= WHAT THIS TASK INVOLVES =
Rewrite the part of the records that opens with the line containing "The height and" and closes with the line containing "The image size is (1558, 583).", swapping "screenshot" for "capture" and leaving everything else unchanged. Return only those lines.

════

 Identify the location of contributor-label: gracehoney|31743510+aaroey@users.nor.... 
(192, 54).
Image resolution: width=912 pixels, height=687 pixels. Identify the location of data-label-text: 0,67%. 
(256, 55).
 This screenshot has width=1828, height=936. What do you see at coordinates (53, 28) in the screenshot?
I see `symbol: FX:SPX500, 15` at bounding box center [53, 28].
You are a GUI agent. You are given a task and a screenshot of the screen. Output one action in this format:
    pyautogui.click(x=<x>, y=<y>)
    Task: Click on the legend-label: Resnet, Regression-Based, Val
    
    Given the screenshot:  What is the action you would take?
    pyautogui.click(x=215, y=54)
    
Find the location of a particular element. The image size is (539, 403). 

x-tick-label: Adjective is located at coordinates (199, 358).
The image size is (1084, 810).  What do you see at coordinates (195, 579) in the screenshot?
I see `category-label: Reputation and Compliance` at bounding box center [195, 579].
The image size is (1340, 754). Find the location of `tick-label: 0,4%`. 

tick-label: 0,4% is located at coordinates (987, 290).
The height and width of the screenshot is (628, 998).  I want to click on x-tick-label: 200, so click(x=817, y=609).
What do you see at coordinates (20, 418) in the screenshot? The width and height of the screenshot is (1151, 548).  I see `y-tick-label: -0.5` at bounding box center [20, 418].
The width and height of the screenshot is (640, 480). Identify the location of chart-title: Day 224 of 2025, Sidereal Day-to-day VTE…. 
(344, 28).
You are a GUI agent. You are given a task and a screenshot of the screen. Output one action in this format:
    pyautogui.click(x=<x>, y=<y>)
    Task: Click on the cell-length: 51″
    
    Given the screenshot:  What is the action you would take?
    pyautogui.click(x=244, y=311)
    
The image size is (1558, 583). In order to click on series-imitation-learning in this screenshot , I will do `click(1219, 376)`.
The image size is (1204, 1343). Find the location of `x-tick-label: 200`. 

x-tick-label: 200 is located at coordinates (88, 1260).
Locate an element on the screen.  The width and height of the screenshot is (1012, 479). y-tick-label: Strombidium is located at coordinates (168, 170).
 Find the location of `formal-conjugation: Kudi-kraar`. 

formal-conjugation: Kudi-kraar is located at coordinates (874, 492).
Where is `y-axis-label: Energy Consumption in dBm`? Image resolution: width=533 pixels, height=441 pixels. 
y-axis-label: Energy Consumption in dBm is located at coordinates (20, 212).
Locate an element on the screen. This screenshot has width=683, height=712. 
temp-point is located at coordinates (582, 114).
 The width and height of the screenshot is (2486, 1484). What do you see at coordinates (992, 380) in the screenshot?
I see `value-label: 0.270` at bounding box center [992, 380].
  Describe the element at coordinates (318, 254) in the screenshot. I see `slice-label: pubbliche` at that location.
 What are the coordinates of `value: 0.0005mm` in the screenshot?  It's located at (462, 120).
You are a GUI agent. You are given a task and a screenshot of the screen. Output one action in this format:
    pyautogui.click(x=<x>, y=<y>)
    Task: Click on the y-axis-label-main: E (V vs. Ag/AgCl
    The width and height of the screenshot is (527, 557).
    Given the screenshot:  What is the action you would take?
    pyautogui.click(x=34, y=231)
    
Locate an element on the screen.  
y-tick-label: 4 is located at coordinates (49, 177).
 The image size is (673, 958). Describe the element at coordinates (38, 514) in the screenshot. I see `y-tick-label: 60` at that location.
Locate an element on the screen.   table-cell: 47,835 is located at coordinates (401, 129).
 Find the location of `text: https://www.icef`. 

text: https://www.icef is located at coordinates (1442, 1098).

════

= ANSWER FOR THIS EXERCISE =
The height and width of the capture is (628, 998).  I want to click on x-tick-label: 200, so click(x=817, y=609).
What do you see at coordinates (20, 418) in the capture? The width and height of the capture is (1151, 548).  I see `y-tick-label: -0.5` at bounding box center [20, 418].
The width and height of the capture is (640, 480). Identify the location of chart-title: Day 224 of 2025, Sidereal Day-to-day VTE…. 
(344, 28).
You are a GUI agent. You are given a task and a capture of the screen. Output one action in this format:
    pyautogui.click(x=<x>, y=<y>)
    Task: Click on the cell-length: 51″
    
    Given the capture:  What is the action you would take?
    pyautogui.click(x=244, y=311)
    
The image size is (1558, 583). In order to click on series-imitation-learning in this capture , I will do `click(1219, 376)`.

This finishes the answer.